Convert the listing below into a JSON list of strings, one string per line, skipping blank lines and leaving out the pictures.

******************************

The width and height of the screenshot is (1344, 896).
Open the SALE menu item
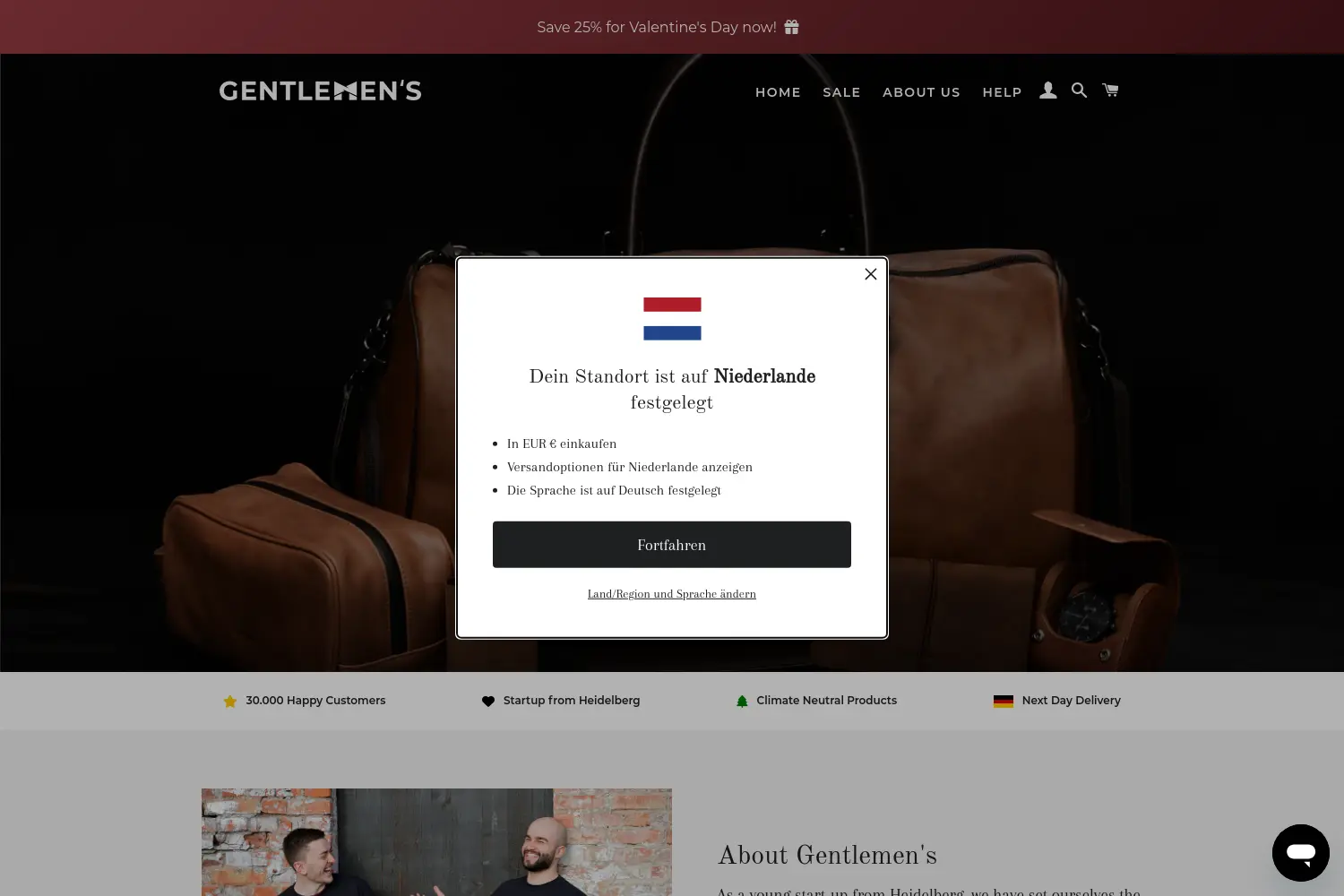coord(841,92)
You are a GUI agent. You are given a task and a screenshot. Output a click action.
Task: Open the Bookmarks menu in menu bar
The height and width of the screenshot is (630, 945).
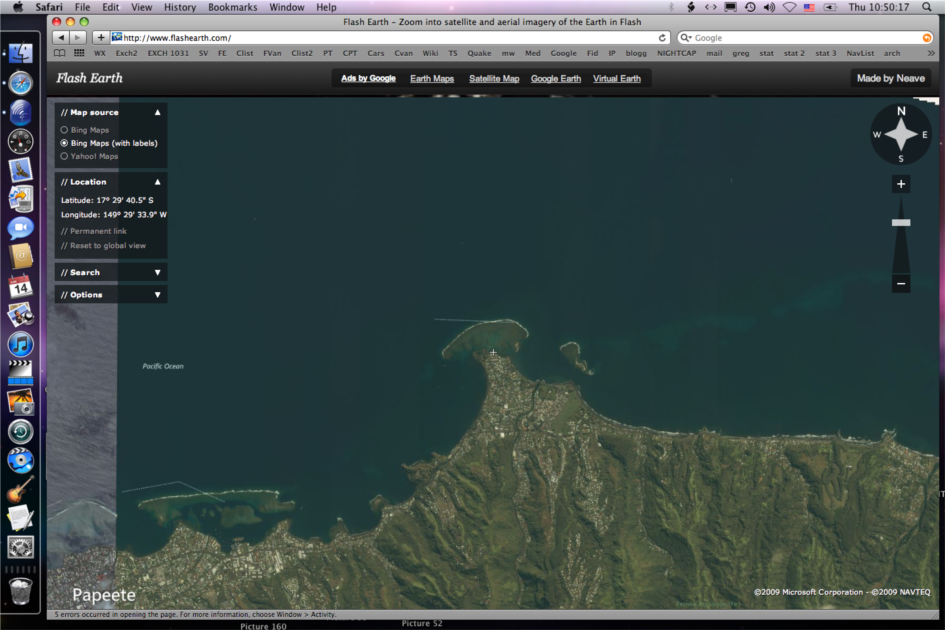pyautogui.click(x=232, y=7)
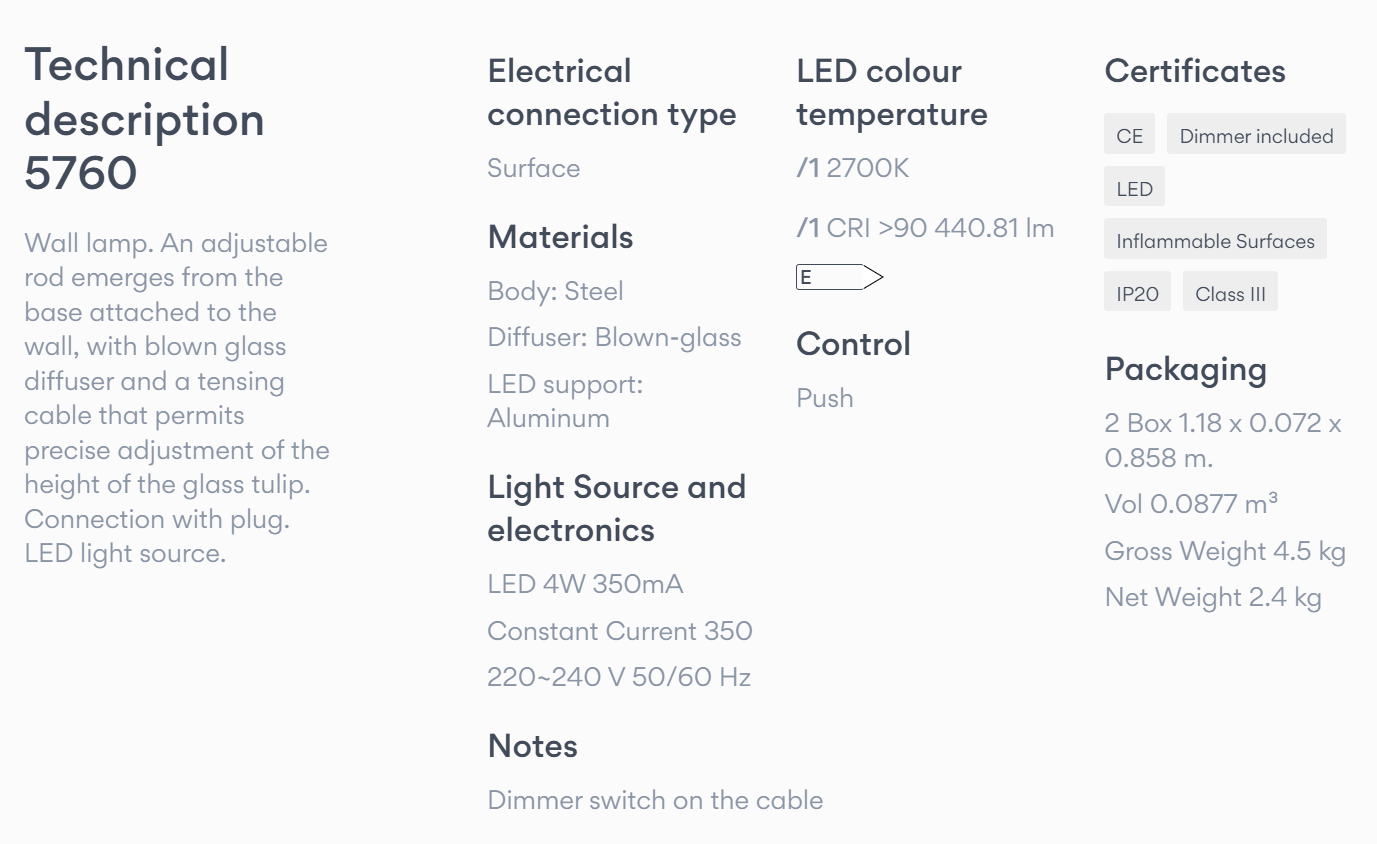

******************************

= WORKED ANSWER =
[
  "The width and height of the screenshot is (1344, 896).",
  "Open the SALE menu item",
  "coord(841,92)",
  "You are a GUI agent. You are given a task and a screenshot. Output a click action.",
  "Task: Open the Bookmarks menu in menu bar",
  "The height and width of the screenshot is (630, 945).",
  "pyautogui.click(x=232, y=7)"
]